Le gouvernement britannique a rapidement réagi le 5 juin aux déclarations du vice-président américain J.D. Vance, en rapport avec le meurtre tragique d'Henry Nowak, un étudiant de 18 ans victime d'une agression au Royaume-Uni. Les équipes du Premier ministre Keir Starmer ont dénoncé de prétendues « tentatives d'ingérence » dans le débat public britannique.
Downing Street a exprimé sa préoccupation face à ces actions, affirmant avoir observé « des tentatives d'interférer dans notre démocratie » qui pourraient alimenter des divisions sociales. Cette réaction fait suite à un message de Vance sur X, dans lequel il qualifiait la mort d'Henry Nowak d'« inacceptable » et suggérait que la vie de l'étudiant aurait été préservée si les élites européennes avaient mieux géré les problématiques migratoires, les qualifiant d'« invasion massive de migrants ».

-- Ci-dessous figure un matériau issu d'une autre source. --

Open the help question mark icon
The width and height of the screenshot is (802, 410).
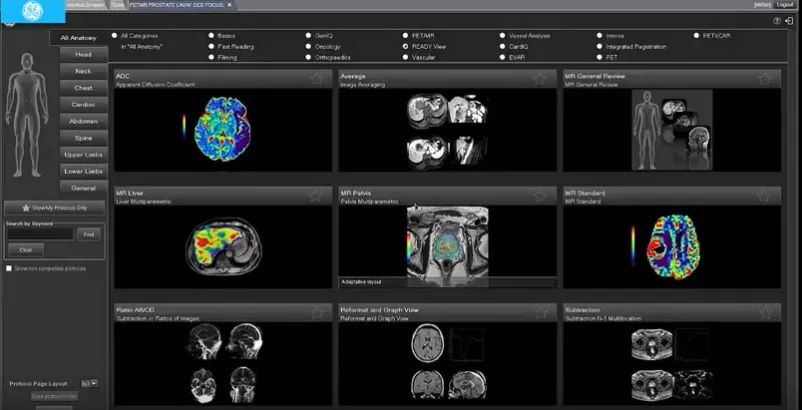777,21
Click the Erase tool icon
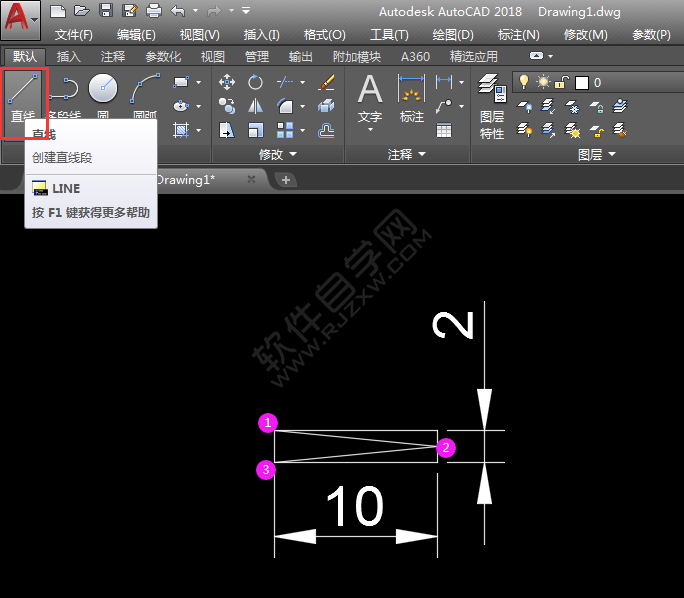The height and width of the screenshot is (598, 684). coord(326,82)
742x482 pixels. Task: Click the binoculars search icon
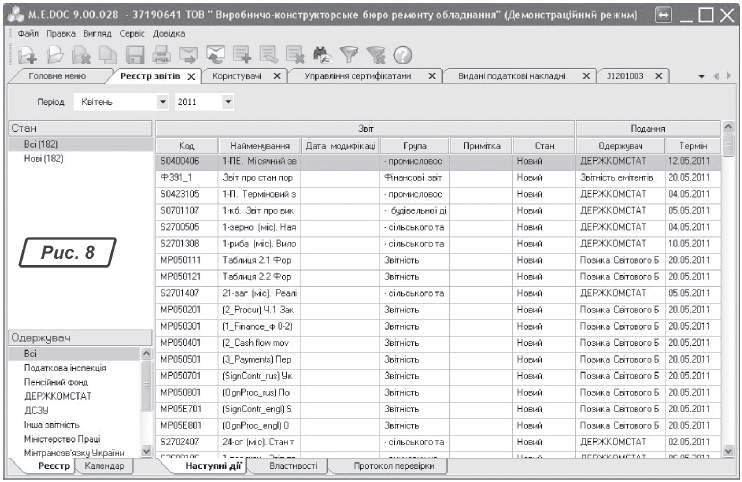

Réactions et respect des souhaits de la famille
Le gouvernement a également rappelé le souhait de la famille Nowak de ne pas voir la tragédie utilisée comme instrument de division. Downing Street a souligné l'importance de respecter leurs vœux, affirmant que même dans des moments sombres, la politique doit unir plutôt que diviser.
Coincidence troublante, cette controverse survient alors qu'Elon Musk s'est également exprimé de manière critique sur le gouvernement britannique, entraînant des accusations similaires de vouloir semer la discorde. Starmer a explicitement mentionné que Musk cherche à exacerber les tensions autour de cette tragédie.
Enquête en cours sur les circonstances du meurtre
Henry Nowak a été tragiquement tué par Vickrum Digwa, un homme sikh de 23 ans, qui a été condamné à la réclusion à perpétuité, avec une période minimale de 21 ans. Lors de son arrestation, Digwa a soutenu avoir agi en légitime défense, prétendant avoir subi des agressions racistes, ce qui a suscité des controverses sur la manière dont les autorités britanniques ont géré l'incident. Des vidéos ont montré les policiers menottant Nowak pendant qu’il était en détresse, renforçant ainsi les critiques sur leurs actions.
L'enquête sur la conduite de la police est actuellement menée par l'IOPC, et son rapport est attendu dans les trois mois. La situation a également été instrumentalisée par certains groupes d'extrême droite, qui soutiennent que la police traite de manière inégale les victimes selon leur origine ethnique. Cependant, les autorités britanniques rejettent ces accusations, affirmant leur dévouement à une justice impartiale.